━━━━━ TEXT ━━━━━

Current evidence suggests that a reduced intensity conditioning regime is just as effective as a standard conditioning regime for these patients. The European Group of Blood and Marrow Transplantation investigated 103 patients undergoing a combined RIC regime of fludarabine and busulfan.

Five years on, the overall and event-free survival rates were at 67% and 51% respectively. Matched sibling and matched unrelated donors were similarly successful, whereas those patients who had donors who were mismatched unrelated, had worse results.

The Fred Hutchinson Center has been focusing on ways to improve the preparatory regimes for stem cell transplants and specifically how to prevent GvHD for several years.

One of their latest trials builds on previous work, by testing tacrolimus and mycophenolate mofetil to see how they may prevent GvHD in patients who have undergone total body radiation prior to an allogeneic peripheral blood stem cell transplant.

Giving low doses of chemotherapy before a stem cell transplant inhibits cancer growth and helps to stop the patient’s immune system from rejecting the donor stem cells. The researchers predict that tacrolimus and mycophenolate mofetil might reduce the likelihood of the donor cells from attacking the host’s immune system, the hallmark of GvHD.

Similarly, a research study conducted by the Sidney Kimmel Cancer Center at Thomas Jefferson University is comparing the survival rates of patients with lower risk disease undergoing haemopoietic stem cell transplants compared to the survival rates in the medical literature of equivalent patients, who received reduced-intensity haemopoietic stem cell transplants from matched related donors. This information will add to a more comprehensive understanding of the risk factors and treatment courses for patients with Myelofibrosis.

Umbilical cord blood transplants are being trialled by the Masonic Cancer Center for haematological diseases, such as Myelofibrosis. Patients will be given a myeloablative conditioning regime and total body irradiation prior to transplantation.

Umbilical cord blood is also being used in a trial by the Case Comprehensive Cancer Center as an intra-osseous transplant. In this method, umbilical cord blood and mesenchymal stromal cells are transplanted into the patient’s bone to help stop the growth of cancer cells. The donated stem cells are expected to replace the patient’s immune system, by replacing the white blood cells and thereby help to destroy cancer cells.

In a trial by Northside Hospital Inc, researchers are investigating the combination of a reduced intensity conditioning regime, with HLA mismatched related donors, using peripheral blood as the stem cell source. The researchers will be looking specifically at graft rejection and GvHD.

The Future

There are several ongoing studies seeking to better understand Myelofibrosis so that more targeted treatments can be found that will cure the disease for all patients.

One such study at the University of Utah is trying to find genes whose mutations cause Myelofibrosis amongst another chromosome negative myeloproliferative disorders.

Similarly, the National Institute of Health Clinical Center is conducting a natural history study to ascertain the molecular basis of myeloproliferative disorders, such as Myelofibrosis.

The University Health Network in Toronto is creating an MPN registry by collecting information, including molecular results from patients with myeloproliferative diseases.

A correlative biomarker study, carried out by the Icahn School of Medicine at Mount Sinai, is researching molecules from the blood and bone marrow to better understand the causes of myeloproliferative diseases such as Myelofibrosis. The scientists will use this data to investigate the effectiveness of various treatments.

The aim is to establish a database to understand these conditions better and to improve treatments and patient outcomes. The types of data being collected include details of treatments, results, any complications of treatment as well as molecular and cytogenetic data. Patients at different stages of their disease will be enrolled in the study.

Similarly, the UNC Lineberger Comprehensive Cancer Center is collecting and storing samples of tissue, blood and body fluid from patients with cancers such as Myelofibrosis to help create better, more targeted treatments in the future.

━━━━━ SUPPLIED RECORDS ━━━━━

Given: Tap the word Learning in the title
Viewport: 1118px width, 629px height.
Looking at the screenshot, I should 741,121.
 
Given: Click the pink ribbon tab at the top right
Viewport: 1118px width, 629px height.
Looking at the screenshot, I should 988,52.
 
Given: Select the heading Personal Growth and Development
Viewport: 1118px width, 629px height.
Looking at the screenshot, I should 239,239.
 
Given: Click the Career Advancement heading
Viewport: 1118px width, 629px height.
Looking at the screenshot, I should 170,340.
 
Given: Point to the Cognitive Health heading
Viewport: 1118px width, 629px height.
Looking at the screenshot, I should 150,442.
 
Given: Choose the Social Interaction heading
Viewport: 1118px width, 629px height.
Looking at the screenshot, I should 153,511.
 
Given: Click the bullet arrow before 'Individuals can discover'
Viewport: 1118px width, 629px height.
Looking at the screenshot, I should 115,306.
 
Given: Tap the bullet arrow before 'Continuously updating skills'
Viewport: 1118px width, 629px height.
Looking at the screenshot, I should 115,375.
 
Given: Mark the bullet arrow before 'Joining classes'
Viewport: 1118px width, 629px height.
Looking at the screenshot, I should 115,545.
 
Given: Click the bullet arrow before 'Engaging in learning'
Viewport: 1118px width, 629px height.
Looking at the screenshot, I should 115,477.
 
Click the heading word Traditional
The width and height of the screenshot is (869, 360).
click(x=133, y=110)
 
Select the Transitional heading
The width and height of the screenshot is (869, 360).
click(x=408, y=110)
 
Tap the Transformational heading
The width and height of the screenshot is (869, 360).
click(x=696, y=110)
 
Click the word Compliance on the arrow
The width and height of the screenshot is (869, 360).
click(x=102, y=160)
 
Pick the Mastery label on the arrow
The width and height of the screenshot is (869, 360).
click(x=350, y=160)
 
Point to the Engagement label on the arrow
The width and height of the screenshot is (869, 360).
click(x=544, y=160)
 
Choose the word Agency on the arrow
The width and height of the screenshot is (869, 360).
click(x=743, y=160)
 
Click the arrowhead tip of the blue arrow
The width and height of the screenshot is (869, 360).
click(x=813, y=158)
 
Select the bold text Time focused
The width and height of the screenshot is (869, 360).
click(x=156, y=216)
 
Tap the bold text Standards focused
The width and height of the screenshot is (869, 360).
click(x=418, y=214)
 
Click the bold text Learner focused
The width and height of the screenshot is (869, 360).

━━━━━

EXERCISE PROMPT: Quote exactly the part of the myelofibrosis text that opens with the words containing "A correlative biomarker" and closes with "of various treatments.".

TASK RESPONSE:
A correlative biomarker study, carried out by the Icahn School of Medicine at Mount Sinai, is researching molecules from the blood and bone marrow to better understand the causes of myeloproliferative diseases such as Myelofibrosis. The scientists will use this data to investigate the effectiveness of various treatments.